Information provided:
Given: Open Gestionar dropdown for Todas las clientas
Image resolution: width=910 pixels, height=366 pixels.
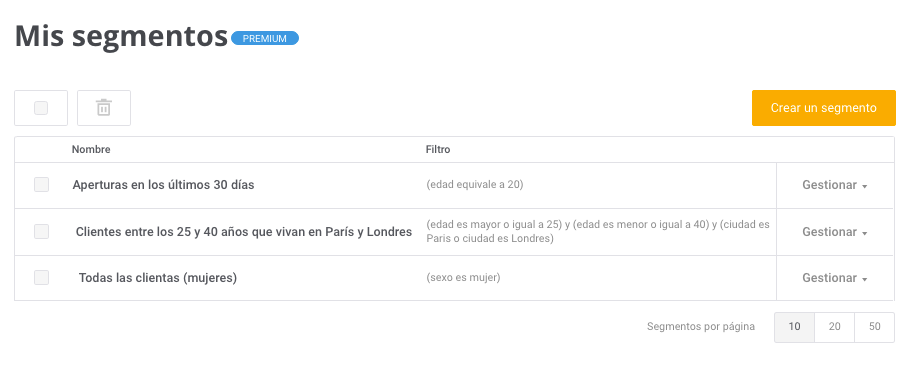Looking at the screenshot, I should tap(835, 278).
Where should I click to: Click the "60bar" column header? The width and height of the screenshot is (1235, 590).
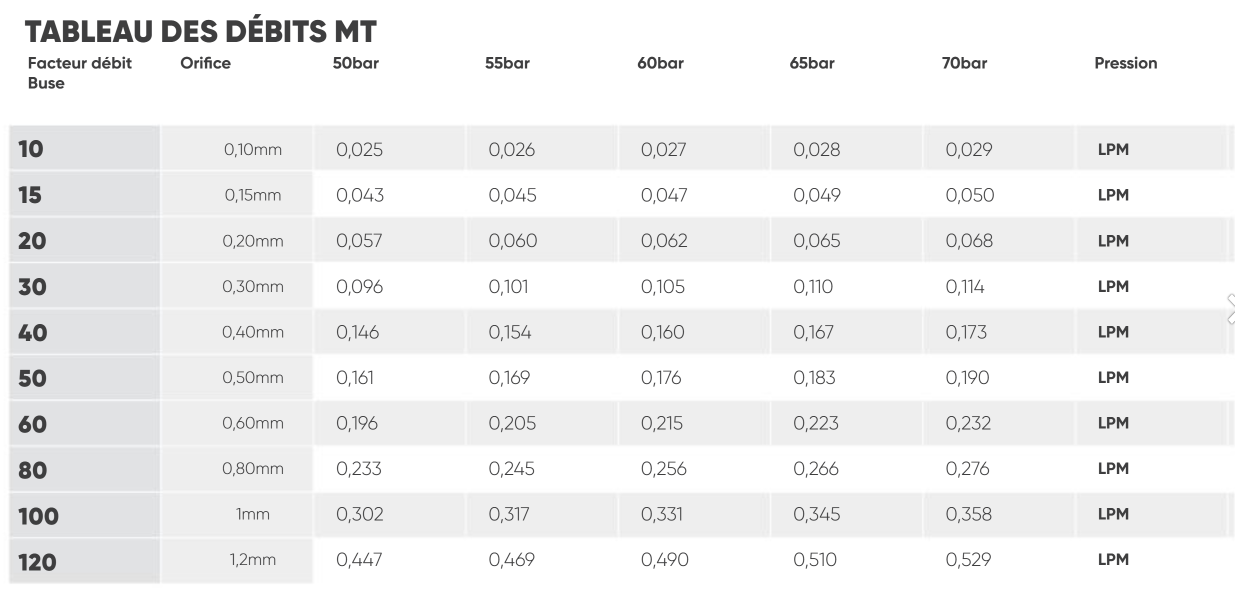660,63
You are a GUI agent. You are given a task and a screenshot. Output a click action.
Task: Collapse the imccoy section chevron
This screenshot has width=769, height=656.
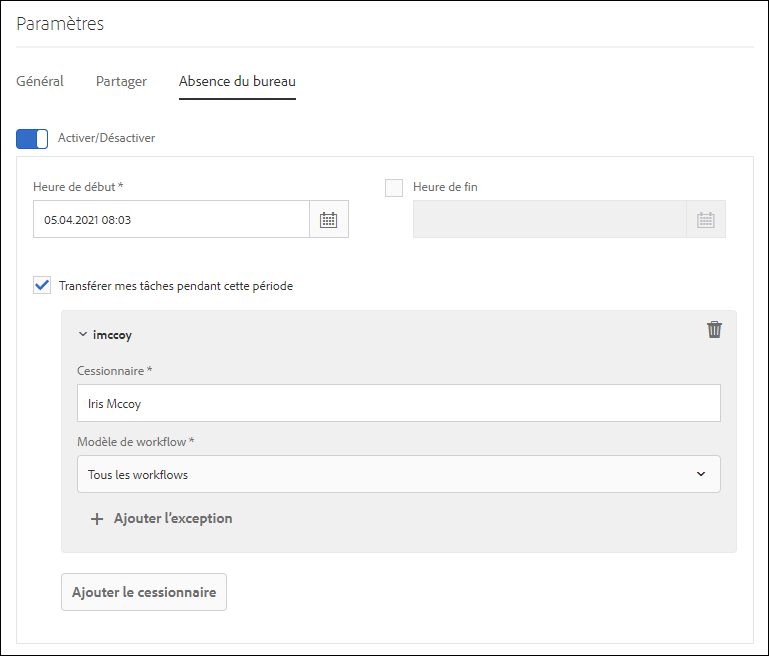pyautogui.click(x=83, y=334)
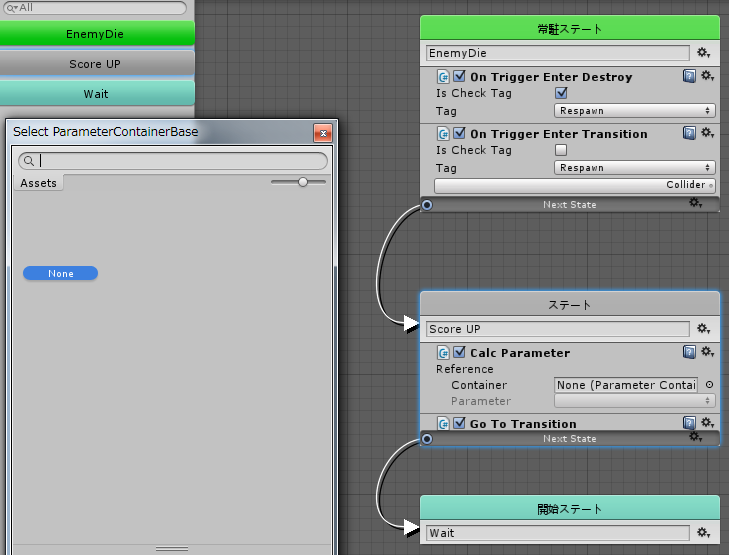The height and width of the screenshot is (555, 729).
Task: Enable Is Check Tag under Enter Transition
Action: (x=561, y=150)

Short task: Please express the data from the line containing "You are a GUI" through the end as a numbered list, skipping any blank lines and leaving out the pictures.

The result:
1. You are a GUI agent. You are given a task and a screenshot. Output a click action.
2. Task: Collapse the imccoy section chevron
3. This screenshot has width=769, height=656.
4. pyautogui.click(x=83, y=334)
5. The height and width of the screenshot is (555, 729).
6. Task: Enable Is Check Tag under Enter Transition
7. Action: (x=561, y=150)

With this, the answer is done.